This is going to be a tough weekend for me, a convergence of people and events and influences from the past that I would just as soon not cope with. I wanted to run away but couldn’t find anywhere to run (except for a long solitary hike in the desert), and anyway, the situation has to be dealt with.

cardsNormally, I don’t put much faith in prognostications, but since I’ve been nervous about how I will handle the situation, I asked my sister to do a Tarot reading for me. (Strange, until recently, I didn’t even know she knew how to do a reading.)

Apparently, the cards say that I’m going to be fine. They say I have the strength and courage to do this, it’s something that needs to happen, and I have the skills and abilities to handle it. I hadn’t expected to feel anything but a vague amusement at the ways of the cards, but instead I felt relieved by the assurance that I’ll be able to handle what is coming. (I knew it anyway. I just got nervous.)

One odd thing — apparently, this weekend I will see myself as working with others, yet others will see me as being on a solitary quest. Something to think about.

If you’re interested, this is the layout of the cards, which seems to accurately describe the situation, my hopes and fears for the outcome. If you find a different, more disturbing meaning, I don’t want to know!

Celtic cross spread:

Card 1: The card in this position represents you. (VII Chariot): In control, confident, connected to the power of the world. Able to triumph over obstacles, achieve victory by focusing intent and will. Self-assured, assuming reins of power.

Card 2: The card in this position is about what the conflict is. (XV The Devil): This card is about losing independence, becoming enslaved, having limited options, feeling desolate, but choosing to stay in the dark. Needing to break free.

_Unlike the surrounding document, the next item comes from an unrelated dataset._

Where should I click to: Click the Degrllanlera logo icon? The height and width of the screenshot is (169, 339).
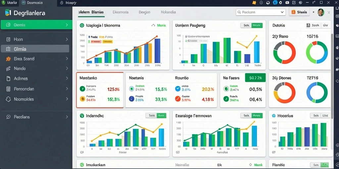pos(8,13)
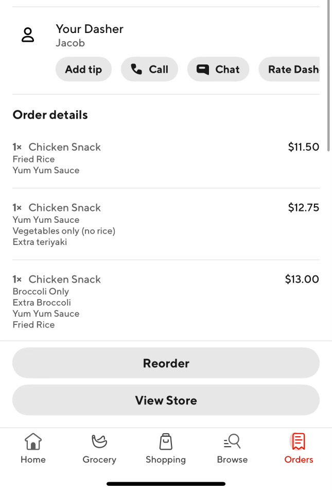Screen dimensions: 332x492
Task: Tap the Order details heading
Action: point(50,115)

Card 3: This card represents the foundation or basis of the situation. (Ace of Wands): Having grounded energy and enough self-assurance to rise to the occasion; accept this as an opportunity, a challenge. The spark has been lit!

Card 4: Influences of the past affecting the situation. (Seven of Wands): Being trapped, in conflict, defending others against harm, evil. Having the strength and fortitude to take a stand, defend what you believe in. Having the faith and courage to face difficulties.

Card 5: What is likely to happen in the immediate future. (King of Swords): Contemplation, solitude, patience, wise understanding, compassion. Understanding that all aspects and needs of people must be balanced.

Card 6: The outcome you most desire. (Queen of Wands): Calm assured confident. Can handle anyone and anything- this is not arrogance, but understanding your skills and abilities. Dedicated, engaging, wanting peace, harmony.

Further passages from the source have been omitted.